Utah: Orrin Hatch, Dan Liljenquist Will Face Off in Primary
Sen. Orrin Hatch and former state Sen. Dan Liljenquist will face off in a June 26 primary for the Republican nomination in Utah.
The 78-year-old incumbent came up just short of securing his party’s nomination today at the state Republican convention in Salt Lake City, but he starts out favored against his conservative challenger.
Nearly 4,000 people gathered at the South Towne Exposition Center to decide nominees for four statewide positions and the four Congressional districts, with the Senate contest up first on the agenda. Needing 60 percent to secure the nomination, Hatch received 59.2 percent of the vote in the second round of balloting to Liljenquist’s 40.8 percent. A total of 10 candidates vied for the nomination, with all but Hatch and Liljenquist eliminated after the first round.
With a much broader and likely more moderate primary electorate, Hatch, who had $3.2 million in cash on hand as of April 1, has the early edge over Liljenquist, who had $242,000 in cash on hand.
Recent polling on behalf of the Hatch campaign had him taking just more than the 60 percent necessary. That proved to be close, but the anti-Hatch vote did not increase enough from the first ballot to the second for the Senator to win outright. Still, just making it out of the convention was a prospect not many saw as realistic two years ago.
Once listed among the most vulnerable of the 33 Senators up for re-election this cycle, the Hatch campaign began preparing for this day more than 15 months ago. After then-Sen. Bob Bennett (R) was defeated at the conservative-dominated 2010 convention, Hatch campaign manager Dave Hansen set out to raise record-breaking money and replace as many of the 2010 delegates as possible.

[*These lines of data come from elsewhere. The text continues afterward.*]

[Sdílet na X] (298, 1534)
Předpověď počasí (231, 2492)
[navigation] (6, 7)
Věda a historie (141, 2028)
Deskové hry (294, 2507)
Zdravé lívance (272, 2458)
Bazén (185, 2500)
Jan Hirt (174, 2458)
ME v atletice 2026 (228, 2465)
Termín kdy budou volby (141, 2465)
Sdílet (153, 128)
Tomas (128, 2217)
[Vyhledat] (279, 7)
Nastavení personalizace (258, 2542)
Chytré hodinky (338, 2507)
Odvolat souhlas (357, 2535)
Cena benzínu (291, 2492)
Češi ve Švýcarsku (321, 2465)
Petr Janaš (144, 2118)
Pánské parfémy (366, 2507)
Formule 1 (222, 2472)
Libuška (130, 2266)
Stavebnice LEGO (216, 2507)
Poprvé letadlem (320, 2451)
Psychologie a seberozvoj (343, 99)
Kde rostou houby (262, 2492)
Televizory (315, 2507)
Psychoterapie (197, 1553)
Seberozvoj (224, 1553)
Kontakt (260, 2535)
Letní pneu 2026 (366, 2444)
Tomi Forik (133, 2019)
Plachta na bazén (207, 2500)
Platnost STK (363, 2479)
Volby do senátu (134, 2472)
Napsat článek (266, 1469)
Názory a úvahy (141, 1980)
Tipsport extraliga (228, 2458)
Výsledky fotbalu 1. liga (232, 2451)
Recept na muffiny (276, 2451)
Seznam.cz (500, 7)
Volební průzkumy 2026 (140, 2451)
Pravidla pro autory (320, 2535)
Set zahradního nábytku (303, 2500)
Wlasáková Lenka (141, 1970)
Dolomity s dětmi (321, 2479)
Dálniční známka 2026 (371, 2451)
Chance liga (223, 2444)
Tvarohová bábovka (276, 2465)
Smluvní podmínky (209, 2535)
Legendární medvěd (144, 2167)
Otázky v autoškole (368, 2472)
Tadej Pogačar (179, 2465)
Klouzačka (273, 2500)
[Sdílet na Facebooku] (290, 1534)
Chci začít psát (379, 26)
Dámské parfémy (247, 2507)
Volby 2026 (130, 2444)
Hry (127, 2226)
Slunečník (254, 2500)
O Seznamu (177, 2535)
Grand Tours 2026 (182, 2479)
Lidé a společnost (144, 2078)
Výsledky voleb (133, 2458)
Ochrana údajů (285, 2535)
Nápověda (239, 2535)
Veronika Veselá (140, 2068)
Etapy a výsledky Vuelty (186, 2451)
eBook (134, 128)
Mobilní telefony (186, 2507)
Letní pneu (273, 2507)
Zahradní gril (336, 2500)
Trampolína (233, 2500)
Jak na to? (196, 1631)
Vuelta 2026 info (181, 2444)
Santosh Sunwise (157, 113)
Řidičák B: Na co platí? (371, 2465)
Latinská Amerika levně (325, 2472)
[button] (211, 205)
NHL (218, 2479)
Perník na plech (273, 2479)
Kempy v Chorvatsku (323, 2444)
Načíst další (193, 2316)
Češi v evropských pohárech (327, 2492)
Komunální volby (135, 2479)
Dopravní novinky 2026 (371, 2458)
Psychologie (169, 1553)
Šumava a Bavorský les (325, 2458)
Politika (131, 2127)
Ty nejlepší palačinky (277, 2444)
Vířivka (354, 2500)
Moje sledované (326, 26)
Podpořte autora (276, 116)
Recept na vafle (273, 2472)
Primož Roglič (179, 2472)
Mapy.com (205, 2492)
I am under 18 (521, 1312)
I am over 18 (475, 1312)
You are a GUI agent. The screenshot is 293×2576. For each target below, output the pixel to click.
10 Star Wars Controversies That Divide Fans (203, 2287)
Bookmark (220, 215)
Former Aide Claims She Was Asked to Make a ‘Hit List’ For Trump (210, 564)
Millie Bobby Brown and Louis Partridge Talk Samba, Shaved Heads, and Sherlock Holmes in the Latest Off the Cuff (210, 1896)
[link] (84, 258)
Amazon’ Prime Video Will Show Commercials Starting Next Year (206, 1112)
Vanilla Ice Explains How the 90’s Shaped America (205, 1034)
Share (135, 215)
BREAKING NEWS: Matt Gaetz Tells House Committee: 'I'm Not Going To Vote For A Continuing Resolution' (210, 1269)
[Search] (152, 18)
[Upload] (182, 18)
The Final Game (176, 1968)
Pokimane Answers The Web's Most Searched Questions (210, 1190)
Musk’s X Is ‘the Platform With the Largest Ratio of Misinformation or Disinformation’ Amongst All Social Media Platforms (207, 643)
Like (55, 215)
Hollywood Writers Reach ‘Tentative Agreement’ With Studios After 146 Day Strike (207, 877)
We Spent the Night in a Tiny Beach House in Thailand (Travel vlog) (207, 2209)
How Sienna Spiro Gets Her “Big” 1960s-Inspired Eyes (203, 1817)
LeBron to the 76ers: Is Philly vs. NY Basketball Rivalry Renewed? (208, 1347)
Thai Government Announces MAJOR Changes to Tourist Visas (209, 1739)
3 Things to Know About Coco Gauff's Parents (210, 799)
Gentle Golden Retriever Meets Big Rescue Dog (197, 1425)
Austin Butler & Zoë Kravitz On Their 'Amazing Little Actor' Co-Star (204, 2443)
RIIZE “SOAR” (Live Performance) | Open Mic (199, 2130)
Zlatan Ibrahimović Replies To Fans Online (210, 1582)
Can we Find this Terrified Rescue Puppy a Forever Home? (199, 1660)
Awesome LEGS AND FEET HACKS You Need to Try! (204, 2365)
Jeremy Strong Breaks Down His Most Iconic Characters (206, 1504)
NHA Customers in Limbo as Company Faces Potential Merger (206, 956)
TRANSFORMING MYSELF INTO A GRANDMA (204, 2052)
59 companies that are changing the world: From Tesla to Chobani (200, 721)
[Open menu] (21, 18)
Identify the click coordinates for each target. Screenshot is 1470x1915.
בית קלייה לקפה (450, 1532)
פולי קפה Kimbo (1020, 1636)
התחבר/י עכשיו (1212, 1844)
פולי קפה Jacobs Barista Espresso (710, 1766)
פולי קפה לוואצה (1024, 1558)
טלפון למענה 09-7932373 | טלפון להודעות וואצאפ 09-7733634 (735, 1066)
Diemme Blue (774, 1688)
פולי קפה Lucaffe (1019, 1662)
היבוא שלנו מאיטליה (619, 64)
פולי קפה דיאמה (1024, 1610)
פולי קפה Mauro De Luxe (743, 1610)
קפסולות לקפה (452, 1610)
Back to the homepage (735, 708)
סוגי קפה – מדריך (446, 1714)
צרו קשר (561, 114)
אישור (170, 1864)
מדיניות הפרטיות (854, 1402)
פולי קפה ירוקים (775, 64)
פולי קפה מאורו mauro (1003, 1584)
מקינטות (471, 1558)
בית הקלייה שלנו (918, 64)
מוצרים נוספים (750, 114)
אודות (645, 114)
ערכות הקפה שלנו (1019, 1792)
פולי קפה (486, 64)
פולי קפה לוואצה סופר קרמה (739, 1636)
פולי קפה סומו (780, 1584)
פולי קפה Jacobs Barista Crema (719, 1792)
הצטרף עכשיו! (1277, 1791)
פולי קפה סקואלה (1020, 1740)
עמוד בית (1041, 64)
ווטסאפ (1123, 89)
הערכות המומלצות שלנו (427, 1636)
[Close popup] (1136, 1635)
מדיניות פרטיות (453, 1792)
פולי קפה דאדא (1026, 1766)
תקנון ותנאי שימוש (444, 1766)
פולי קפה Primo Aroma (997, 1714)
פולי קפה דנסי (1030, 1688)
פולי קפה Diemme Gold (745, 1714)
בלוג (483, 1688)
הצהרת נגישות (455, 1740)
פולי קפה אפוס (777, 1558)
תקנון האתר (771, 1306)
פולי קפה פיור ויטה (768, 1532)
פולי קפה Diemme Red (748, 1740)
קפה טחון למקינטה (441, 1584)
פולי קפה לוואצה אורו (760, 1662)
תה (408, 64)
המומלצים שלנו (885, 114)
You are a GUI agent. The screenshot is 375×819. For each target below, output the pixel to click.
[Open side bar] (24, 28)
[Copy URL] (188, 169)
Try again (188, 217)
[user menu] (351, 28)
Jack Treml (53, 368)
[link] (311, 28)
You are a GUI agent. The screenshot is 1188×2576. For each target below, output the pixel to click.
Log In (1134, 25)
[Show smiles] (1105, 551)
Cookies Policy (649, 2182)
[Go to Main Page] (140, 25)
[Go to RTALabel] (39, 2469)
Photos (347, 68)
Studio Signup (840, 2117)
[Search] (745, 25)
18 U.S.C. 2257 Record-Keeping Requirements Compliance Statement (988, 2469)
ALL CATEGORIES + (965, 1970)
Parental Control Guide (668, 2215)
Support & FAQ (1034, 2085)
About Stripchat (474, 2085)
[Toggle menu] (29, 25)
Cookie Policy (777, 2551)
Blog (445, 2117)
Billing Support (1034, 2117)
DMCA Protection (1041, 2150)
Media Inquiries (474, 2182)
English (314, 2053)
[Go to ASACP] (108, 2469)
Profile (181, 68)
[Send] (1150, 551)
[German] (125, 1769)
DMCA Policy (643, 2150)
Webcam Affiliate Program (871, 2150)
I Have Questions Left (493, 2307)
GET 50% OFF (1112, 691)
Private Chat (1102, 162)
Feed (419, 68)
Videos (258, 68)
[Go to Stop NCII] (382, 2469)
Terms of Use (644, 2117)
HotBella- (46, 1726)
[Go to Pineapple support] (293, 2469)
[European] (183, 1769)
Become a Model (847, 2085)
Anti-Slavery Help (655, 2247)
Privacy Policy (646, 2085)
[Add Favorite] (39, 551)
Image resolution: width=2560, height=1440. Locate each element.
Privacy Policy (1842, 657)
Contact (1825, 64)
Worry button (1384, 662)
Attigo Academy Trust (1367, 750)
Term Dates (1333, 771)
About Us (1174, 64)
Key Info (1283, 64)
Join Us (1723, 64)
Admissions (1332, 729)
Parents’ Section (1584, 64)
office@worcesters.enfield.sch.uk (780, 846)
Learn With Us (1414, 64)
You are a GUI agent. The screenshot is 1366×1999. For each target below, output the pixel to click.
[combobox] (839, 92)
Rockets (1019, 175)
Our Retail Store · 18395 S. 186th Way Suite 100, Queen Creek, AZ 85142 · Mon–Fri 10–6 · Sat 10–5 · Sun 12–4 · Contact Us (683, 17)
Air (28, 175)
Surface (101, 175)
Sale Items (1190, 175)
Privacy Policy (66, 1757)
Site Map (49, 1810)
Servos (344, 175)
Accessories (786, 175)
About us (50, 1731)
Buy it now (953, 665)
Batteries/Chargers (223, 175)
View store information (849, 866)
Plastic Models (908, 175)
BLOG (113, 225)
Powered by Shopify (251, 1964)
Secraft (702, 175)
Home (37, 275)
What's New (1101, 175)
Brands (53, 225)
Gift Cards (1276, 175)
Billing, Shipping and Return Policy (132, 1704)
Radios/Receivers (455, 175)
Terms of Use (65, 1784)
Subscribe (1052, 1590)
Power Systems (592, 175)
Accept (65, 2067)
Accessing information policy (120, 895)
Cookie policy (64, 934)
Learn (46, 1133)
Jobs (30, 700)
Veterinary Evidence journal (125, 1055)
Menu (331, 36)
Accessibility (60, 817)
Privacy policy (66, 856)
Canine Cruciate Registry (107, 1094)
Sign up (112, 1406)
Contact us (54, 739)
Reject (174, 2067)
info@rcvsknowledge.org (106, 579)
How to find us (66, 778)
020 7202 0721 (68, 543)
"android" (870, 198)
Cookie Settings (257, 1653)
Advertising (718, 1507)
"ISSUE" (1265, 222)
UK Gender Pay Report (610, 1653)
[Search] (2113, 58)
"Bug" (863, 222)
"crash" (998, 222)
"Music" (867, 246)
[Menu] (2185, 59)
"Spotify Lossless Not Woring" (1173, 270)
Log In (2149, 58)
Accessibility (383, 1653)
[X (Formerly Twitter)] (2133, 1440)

That happened at the 2,000 or so March 15 precinct caucuses, when a Hatch TV ad featuring former Massachusetts Gov. Mitt Romney and efforts by the Mormon Church to get its members to participate led to record-setting attendance. Since then, Hatch and his challengers have met with as many delegates as possible, hoping to persuade and secure support ahead of the convention.